What the task asks: A verbatim repeat of the records beneath this line is needed.

Stored data entries:
————————

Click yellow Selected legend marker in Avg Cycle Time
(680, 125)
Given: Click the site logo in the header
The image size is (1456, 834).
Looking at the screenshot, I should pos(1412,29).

————————

Solution:
Click yellow Selected legend marker in Avg Cycle Time
(680, 125)
Given: Click the site logo in the header
The image size is (1456, 834).
Looking at the screenshot, I should pos(1412,29).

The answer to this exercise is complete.